“Bitcoin Bank Run” by David Howden.
‘Ever wonder what a digital bank run looks like? Nearly one million Mt. Gox users are finding out first hand.
The Tokyo-based exchange, popular amongst currency traders, has risen in prominence by offering its customers storage services in a variety of currencies. This effectively makes it act as an online bank. One such “currency” that it allows accounts to be denominated in is bitcoin.
Yesterday the exchange halted withdrawals of the digital currency, citing a technical malfunction. It promises to reopen for business on February 10th. What many news sources are missing is that this is not a particularly new development – the exchange has been rejecting customer withdrawals on-and-off for about two months.
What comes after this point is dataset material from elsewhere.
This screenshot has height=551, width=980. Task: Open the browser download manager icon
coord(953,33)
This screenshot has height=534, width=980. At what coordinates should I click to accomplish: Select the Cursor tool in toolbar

What may be happening is a good old fashioned bank run. Like all banks, Mt. Gox is operating under a system of fractional reserves, loaning out or otherwise making use of bitcoin deposits entrusted to it. There are many more claims to the bitcoins depositors have with it than are actually in the digital “vault” at Mt. Gox. This is not unlike your bank, which has many more claims to each dollar deposited in it than it has dollars in the vault to honor.‘
‘Lest this post be misunderstood, this is not a fundamental problem of bitcoin, but one of fractional-reserve banking. Here we have an example of a purely unregulated currency succumbing to the same problems that have plagued money users for hundreds of years. When banks are allowed to function with fractional reserves, it matters not if the money is state-issued (like dollars) or market-created (like bitcoin), the outcome is the same: bank runs and depositors left with the inevitable losses.‘
I urge all readers to not only read the entire article, but to pass it on to all family members and friends who are using bitcoin.
Howden’s outstanding article is a testament to the practical importance of understanding Austrian school economics. While there are some self proclaimed Austrian economists who support the inherently fraudulent practice of fractional reserve banking, in general, Austrian economists are the only economists who oppose it.
The issue of bitcoin banking has been lost in all of the hoopla over questions regarding the monetary status of bitcoin. Inevitably, such questions are raised in a crisis. Howden clearly demonstrates the nature of the crisis. I would also note that such a crisis was inevitable as there is no lender of last resort to bailout fractional reserve bitcoin banks.
I also note that no amount of regulation in the current regulatory environment that affords banks a privileged legal position would address the fundamental issue of fraction reserve banking. Thus the inevitable calls for regulation are futile. What can regulators do? Can they require bitcoin banks to be 100% reserve? This could never happen as it would expose the fraudulent nature of the fractional reserve banking system supported by said government. Any other form of regulation will not address the fundamental issue of fractional reserve banking.
The good news is that as frequently happens, a crisis opens up an opportunity. Here, it is a 100% reserve bitcoin bank with verification by a reputable auditing firm. It will be interesting to see if someone pursues this.